Priority Detector and Classifier Techniques Based on ML for the IoMT

Emerging telemedicine trends, such as the Internet of Medical Things (IoMT), facilitate regular and efficient interactions between medical devices and computing devices. The importance of IoMT comes from the need to continuously monitor patients' health conditions in real-time during normal daily activities, which is realized with the help of various wearable devices and sensors. One major health problem is workplace stress, which can lead to cardiovascular disease or psychiatric disorders. Therefore, real-time monitoring of employees' stress in the workplace is essential. Stress levels and the source of stress could be detected early in the fog layer so that the negative consequences can be mitigated sooner. However, overwhelming the fog layer with extensive data will increase the load on fog nodes, leading to computational challenges. This study aims to reduce fog computation by proposing machine learning (ML) models with two phases. The first phase of the ML model assesses the priority of the situation based on the stress level.

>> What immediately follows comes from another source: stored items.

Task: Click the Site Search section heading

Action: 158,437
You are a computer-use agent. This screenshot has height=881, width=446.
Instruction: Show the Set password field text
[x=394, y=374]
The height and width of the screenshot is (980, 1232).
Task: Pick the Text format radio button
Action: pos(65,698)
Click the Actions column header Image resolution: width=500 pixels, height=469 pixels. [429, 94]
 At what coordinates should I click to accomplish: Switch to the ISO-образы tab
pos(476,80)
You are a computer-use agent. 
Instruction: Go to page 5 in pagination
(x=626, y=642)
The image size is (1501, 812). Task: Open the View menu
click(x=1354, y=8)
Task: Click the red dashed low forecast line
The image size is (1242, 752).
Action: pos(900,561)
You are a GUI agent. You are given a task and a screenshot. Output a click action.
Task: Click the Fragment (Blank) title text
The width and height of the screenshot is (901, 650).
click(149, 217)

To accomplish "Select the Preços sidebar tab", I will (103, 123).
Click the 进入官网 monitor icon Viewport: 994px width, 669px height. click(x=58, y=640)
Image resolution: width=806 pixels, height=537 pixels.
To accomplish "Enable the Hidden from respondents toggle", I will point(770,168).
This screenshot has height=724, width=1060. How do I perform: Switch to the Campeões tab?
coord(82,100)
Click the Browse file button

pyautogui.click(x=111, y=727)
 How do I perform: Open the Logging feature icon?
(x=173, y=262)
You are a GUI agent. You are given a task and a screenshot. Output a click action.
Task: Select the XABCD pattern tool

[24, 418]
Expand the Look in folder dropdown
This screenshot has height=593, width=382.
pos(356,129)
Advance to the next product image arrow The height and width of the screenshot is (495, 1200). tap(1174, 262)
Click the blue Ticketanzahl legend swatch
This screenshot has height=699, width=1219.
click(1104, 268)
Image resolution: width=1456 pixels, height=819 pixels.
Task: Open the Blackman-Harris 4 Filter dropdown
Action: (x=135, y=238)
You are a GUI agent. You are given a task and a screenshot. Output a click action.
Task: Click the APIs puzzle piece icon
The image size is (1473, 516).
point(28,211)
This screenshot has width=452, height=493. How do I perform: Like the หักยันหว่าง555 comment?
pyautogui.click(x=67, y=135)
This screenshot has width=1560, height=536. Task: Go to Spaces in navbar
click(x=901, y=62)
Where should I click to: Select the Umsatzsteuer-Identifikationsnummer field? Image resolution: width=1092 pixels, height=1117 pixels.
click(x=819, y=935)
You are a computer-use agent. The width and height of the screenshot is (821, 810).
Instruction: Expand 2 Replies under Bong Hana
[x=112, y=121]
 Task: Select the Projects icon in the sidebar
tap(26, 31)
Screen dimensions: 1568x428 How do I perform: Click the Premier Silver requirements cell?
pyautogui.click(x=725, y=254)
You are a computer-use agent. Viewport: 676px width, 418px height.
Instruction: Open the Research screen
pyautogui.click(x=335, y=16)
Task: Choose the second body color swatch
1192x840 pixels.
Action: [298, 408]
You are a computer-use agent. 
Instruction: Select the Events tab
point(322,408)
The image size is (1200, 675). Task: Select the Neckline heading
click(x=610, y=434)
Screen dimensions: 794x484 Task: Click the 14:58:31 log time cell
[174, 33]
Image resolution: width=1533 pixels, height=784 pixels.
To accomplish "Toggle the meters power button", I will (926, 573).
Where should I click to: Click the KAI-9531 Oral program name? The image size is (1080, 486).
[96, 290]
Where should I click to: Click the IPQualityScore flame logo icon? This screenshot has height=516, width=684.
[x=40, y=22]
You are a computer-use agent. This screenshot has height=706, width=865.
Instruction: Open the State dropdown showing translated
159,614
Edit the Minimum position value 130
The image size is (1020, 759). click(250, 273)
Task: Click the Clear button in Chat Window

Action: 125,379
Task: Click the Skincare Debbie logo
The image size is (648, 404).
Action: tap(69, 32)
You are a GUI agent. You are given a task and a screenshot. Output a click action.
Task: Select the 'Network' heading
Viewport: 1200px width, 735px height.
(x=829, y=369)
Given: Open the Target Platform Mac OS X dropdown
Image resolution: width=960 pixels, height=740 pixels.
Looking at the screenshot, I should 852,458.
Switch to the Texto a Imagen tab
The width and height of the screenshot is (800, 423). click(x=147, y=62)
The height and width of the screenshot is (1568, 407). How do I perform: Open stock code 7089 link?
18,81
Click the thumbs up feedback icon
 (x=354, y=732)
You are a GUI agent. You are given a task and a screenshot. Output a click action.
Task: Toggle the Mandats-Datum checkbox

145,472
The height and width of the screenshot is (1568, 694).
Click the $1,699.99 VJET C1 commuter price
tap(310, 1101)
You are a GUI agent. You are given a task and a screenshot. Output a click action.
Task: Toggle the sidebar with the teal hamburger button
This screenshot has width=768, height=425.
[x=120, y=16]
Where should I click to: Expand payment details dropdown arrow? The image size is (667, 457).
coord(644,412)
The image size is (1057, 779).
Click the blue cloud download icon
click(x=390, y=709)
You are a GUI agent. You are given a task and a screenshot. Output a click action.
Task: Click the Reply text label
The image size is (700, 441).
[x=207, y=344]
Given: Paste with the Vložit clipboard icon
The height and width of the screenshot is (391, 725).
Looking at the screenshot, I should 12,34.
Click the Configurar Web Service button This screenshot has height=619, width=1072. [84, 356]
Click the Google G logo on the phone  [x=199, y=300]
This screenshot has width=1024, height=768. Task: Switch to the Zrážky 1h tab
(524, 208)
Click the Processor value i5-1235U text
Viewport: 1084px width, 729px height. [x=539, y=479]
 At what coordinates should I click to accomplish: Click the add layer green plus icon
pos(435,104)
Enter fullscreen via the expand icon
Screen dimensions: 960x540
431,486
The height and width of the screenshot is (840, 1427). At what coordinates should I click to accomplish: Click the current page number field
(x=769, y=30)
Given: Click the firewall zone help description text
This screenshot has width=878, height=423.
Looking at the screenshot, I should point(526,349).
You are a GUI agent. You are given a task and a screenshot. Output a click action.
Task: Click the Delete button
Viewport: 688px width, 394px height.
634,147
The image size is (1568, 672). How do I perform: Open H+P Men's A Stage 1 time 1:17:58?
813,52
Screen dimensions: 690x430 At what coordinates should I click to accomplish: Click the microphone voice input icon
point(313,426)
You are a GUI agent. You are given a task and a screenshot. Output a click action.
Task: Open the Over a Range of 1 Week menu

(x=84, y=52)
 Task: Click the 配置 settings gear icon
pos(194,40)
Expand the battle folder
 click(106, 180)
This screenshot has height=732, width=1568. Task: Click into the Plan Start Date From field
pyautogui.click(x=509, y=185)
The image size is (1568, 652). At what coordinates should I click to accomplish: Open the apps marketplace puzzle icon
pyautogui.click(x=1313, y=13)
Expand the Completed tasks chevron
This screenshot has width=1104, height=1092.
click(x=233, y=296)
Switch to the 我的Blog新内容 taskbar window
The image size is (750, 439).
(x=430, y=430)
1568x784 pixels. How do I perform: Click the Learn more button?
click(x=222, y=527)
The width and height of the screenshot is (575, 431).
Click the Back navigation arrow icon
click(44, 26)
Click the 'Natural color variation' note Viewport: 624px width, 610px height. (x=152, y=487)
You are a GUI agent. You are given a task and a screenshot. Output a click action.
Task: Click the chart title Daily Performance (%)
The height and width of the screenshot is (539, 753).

In the second phase, a classifier determines the cause of stress, which was either interruptions or time pressure while completing a task. This approach reduced the computation cost for the fog node, as only high-priority records were transferred to the fog. Low-priority records were forwarded to the cloud. Four ML approaches were compared in terms of accuracy and prediction speed: K-nearest neighbors (KNN), a support vector machine (SVM), a bagged tree (BT), and an artificial neural network (ANN). In our experiments, ANN performed best in both phases because it scored an F-1 score of 99.97% and had the highest prediction speed compared with KNN, SVM, and BT.